# 2009 Honda foreman 500 fourtrax



## Jeffsd (Feb 3, 2011)

I am looking to get a plow put om my Foreman 500, without breaking the bank. Could anyone please tell me what all I need and about how much it will set me back? I do not have a wench, the ATV is completely stock with no modifications at all. Is it even strong enough, I was told it was plenty strong. I am only looking to do residental driveways.
Thank you in advance.


----------



## rg1 (Dec 3, 2010)

Just recently bought a Warn RT25 winch and Warn Provantage Plow for my 2011 Foreman 500. Total for the winch, plow, and mounts was approximately $830. Most recommend the center mount plow attachment. Mounting and assembling the plow and mounts was a breeze but installing the winch was a chore. Especially the wiring with mounting the relay and stringing the wiring from the back to front and mounting and connecting the in-out switch. The instructions for the plow and winch were very good.

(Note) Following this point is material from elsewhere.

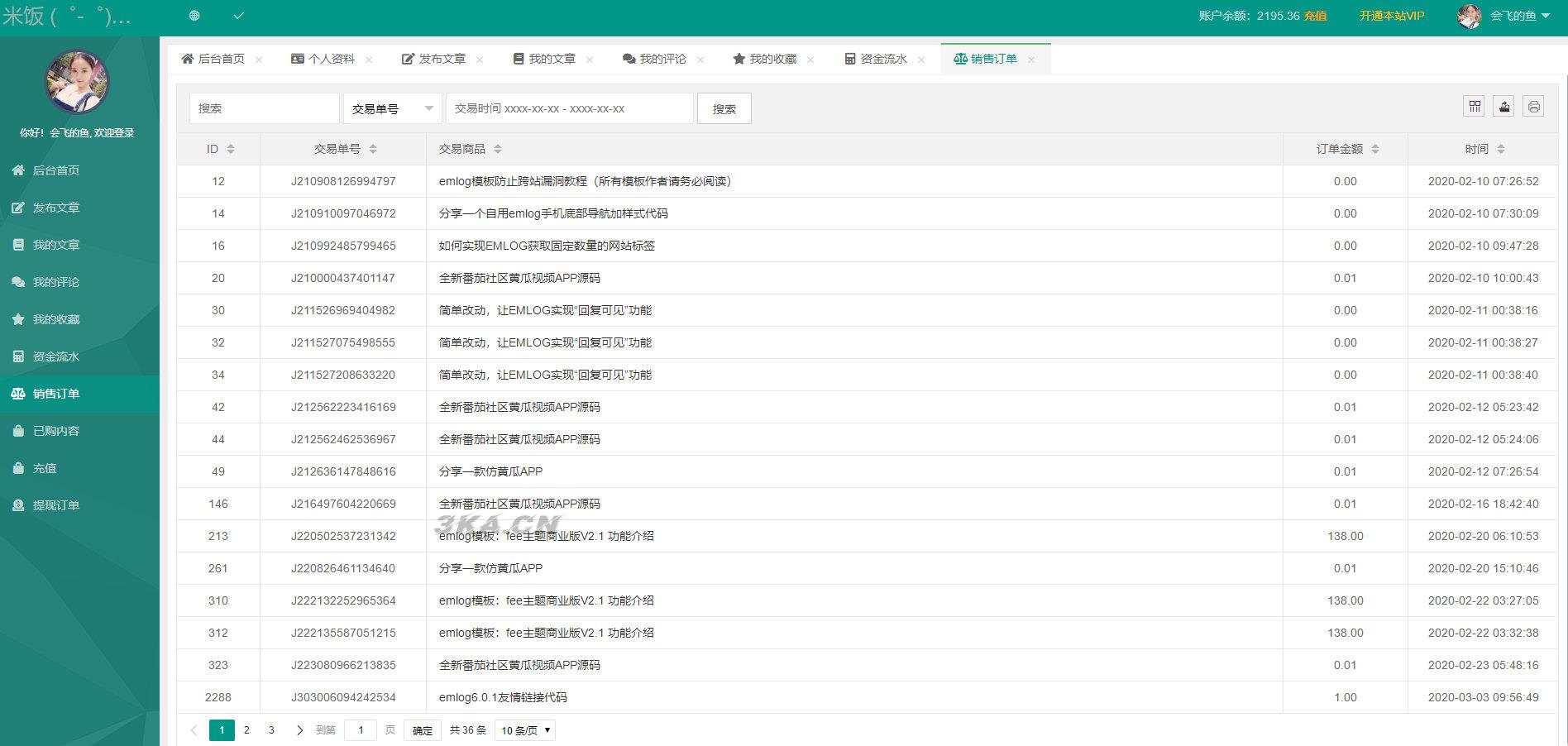
Task: Switch to the 资金流水 tab
Action: (882, 59)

I bought my kit here:http://4wheelonline.com/atv/ATV-UTV-Plows.107919
Any questions give them a call.


----------



## BlueRam2500 (Jan 15, 2005)

I have a Cycle Country 52" blade with the belly mount and power angle that cost me around $250 IIRC. Just installed a Viper winch which I agree was a pain to wire it up but other than that it was okay.


----------